Impala Type Conversion Functions
Conversion functions are usually used in combination with other functions, to explicitly pass the expected data types. Impala has strict rules regarding data types for function parameters. For example, Impala does not automatically convert a DOUBLE value to FLOAT, a BIGINT value to INT, or other conversion where precision could be lost or overflow could occur. Also, for reporting or dealing with loosely defined schemas in big data contexts, you might frequently need to convert values to or from the STRING type.
Impala supports the following type conversion functions:
- CAST(expr AS type)
- Purpose: Converts the value of an expression to any other type. If the expression value is of a type that cannot be converted to the target type, the
result is NULL.
Usage notes: Use CAST when passing a column value or literal to a function that expects a parameter with a different type. Frequently used in SQL operations such as CREATE TABLE AS SELECT and INSERT ... VALUES to ensure that values from various sources are of the appropriate type for the destination columns. Where practical, do a one-time CAST() operation during the ingestion process to make each column into the appropriate type, rather than using many CAST() operations in each query; doing type conversions for each row during each query can be expensive for tables with millions or billions of rows.
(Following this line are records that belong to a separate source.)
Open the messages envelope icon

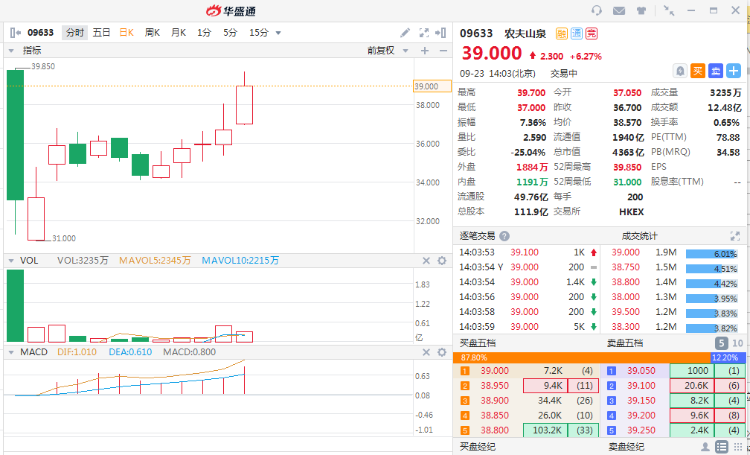coord(619,11)
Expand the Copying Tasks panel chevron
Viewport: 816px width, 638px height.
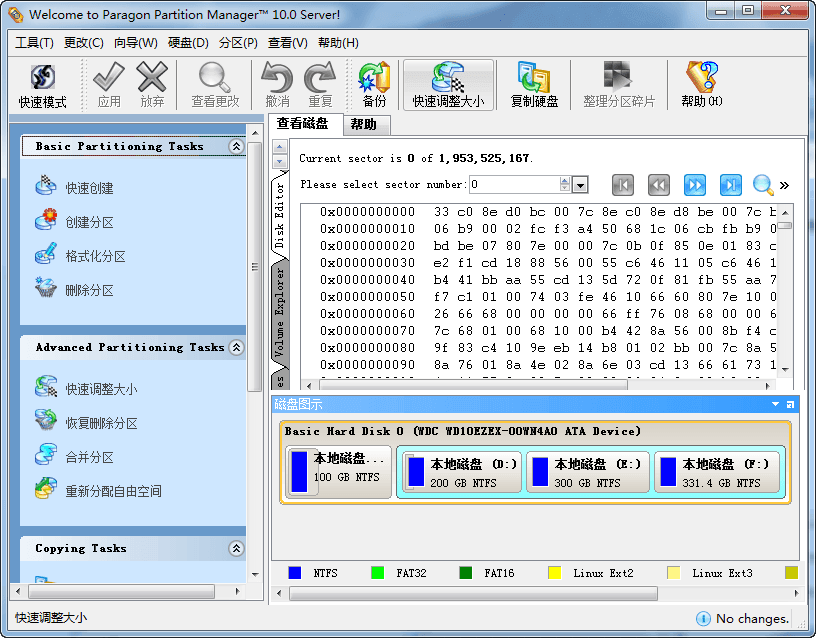[x=236, y=549]
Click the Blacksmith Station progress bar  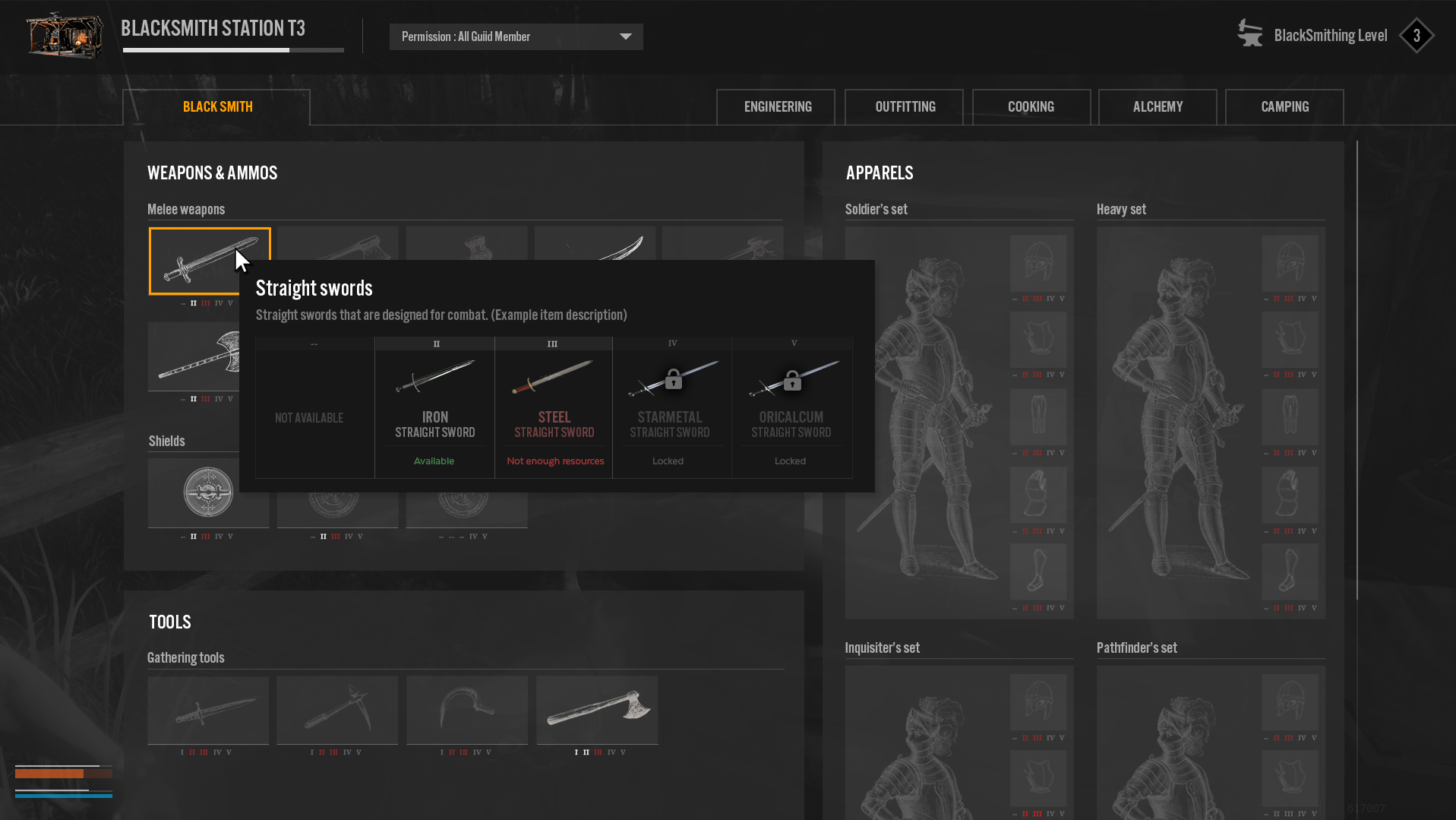pyautogui.click(x=233, y=50)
The way this function deals with time zones when converting to or from TIMESTAMP values is affected by the --use_local_tz_for_unix_timestamp_conversions startup flag for the impalad daemon. See TIMESTAMP Data Type for details about how Impala handles time zone considerations for the TIMESTAMP data type.
SELECT CONCAT('Here are the first ',10,' results.'); -- Fails SELECT CONCAT('Here are the first ',CAST(10 AS STRING),' results.'); -- Succeeds
The following example starts with a text table where every column has a type of STRING, which might be how you ingest data of unknown schema until you can verify the cleanliness of the underly values. Then it uses CAST() to create a new Parquet table with the same data, but using specific numeric data types for the columns with numeric data. Using numeric types of appropriate sizes can result in substantial space savings on disk and in memory, and performance improvements in queries, over using strings or larger-than-necessary numeric types.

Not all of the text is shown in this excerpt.